The per second and per character billing wars happening in the Indian mobile space now, made me consider whether its beyond a price thing – a need for consumers to slice and splice until they get exactly what they need. I see a parallel in the flow of content too, something I discussed earlier.
Which explains why I tweeted that I was still watching with great interest, the results of Murdoch’s arachnophobia, though it will take months. (despite having some fun with irobot.txt, and Walled Street Journal 😉 ) Now that’s a subject on which everyone’s had an opinion, so I’ll refrain. (though I’ll share the interesting Bing Theory) The other part of his announcement, where he wants to be paid for content, will obviously depend on the quality of content he can give, and whether it can be found elsewhere for free.
Meanwhile, as a believer of the link economy, I should’ve logically said that News Corpse was the future, but I refrained. The reason was that for me, the complete mechanics of content distribution is still in an evolution stage. I wrote about brand content distribution last week, and I’m exploring similar thoughts on information in general, especially when i see studies on sharing trends like these (via Social Media Explorer), which I still think is a good indicator despite the inherent skews in sample/methodology it might have. The specific part that interested me being the low shares of Google channels and Twitter, and the larger understanding (reminder) that the web is much bigger than the social media savvy crowd. While Google News has become a great aggregator, there might be other distribution mechanisms that can be developed, keeping a paid model in mind.
Media has long served as a distribution platform for brand communication, so its obvious that any effect on media would also force brands to think differently from what they’ve done so far. It means seeking and understanding various smaller ecosystems that are bound to develop, where media itself would be different from what we see now. In essence, brands would have to slice and splice their content to reach various audiences. Again, one can’t completely rule out the possibilities for Murdoch with niche specific audiences.

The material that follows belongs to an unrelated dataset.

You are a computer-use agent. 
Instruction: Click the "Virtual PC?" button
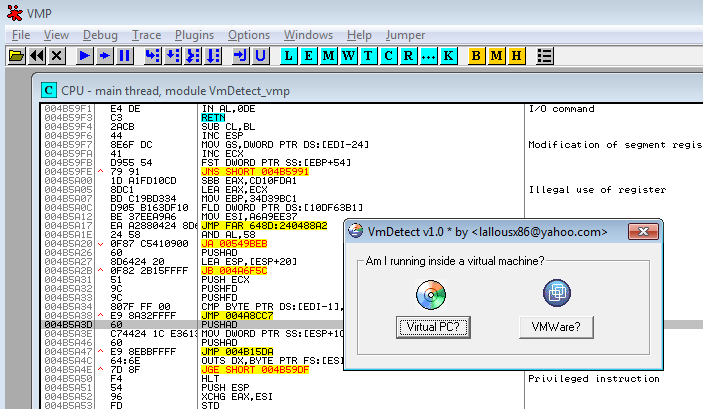pyautogui.click(x=431, y=327)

Meanwhile, I had a good debate recently with Surekha on social media’s usage by brands- product/brand centric vs communication centric approaches. This great post (via Surekha) sums it up quite well. My contention was that ‘buzz’ (for lack of a better term) could be generated without a communication centric agenda, if brands/products were serious about social media and approached it from a business design perspective. Communication centric approaches would tend to see networks as broadcast platforms and the focus would be on ideas and execution, which may quite often be platform centric, with less thought on how sustainable it is in the long run, especially if all parts of the organisation are not aligned to a different way of working that’s required. Also, in addition to the spurious ROI methods which are evolving, my issue with communication – centric approach is best described by Godin in Hammer Time (every function (PR/Advertising all bring their own hammers to nail social media) and Rex in “If Advertising is your middle name, your surveys will always suggest the solution is….
(Update: Thanks Dina, for sharing this)
It led me to wonder if brands’ usage of FB, Twitter etc as broadcast platforms, also contributes to the way these platforms are evolving – from the concept of digital sub-prime crisis that Umair Haque has written about recently to the kind of hiring that brands do. (In this context, the Ad Contrarian’s 3 Distinctions post is also worth reading) Taking it further, is that why (simplistically put) instead of collaboration and easy interoperability, there is the scenario that Tom Reilly very interestingly describes in ‘The War for the Web‘ – war between natural monopolies (search, social networking, classifieds etc) for adjacent areas.
I’m hoping that like with all things web 2.0, the community will turn both the fights in a direction that is beneficial to itself, and we won’t be left replacing one system with another that develops with the same principles.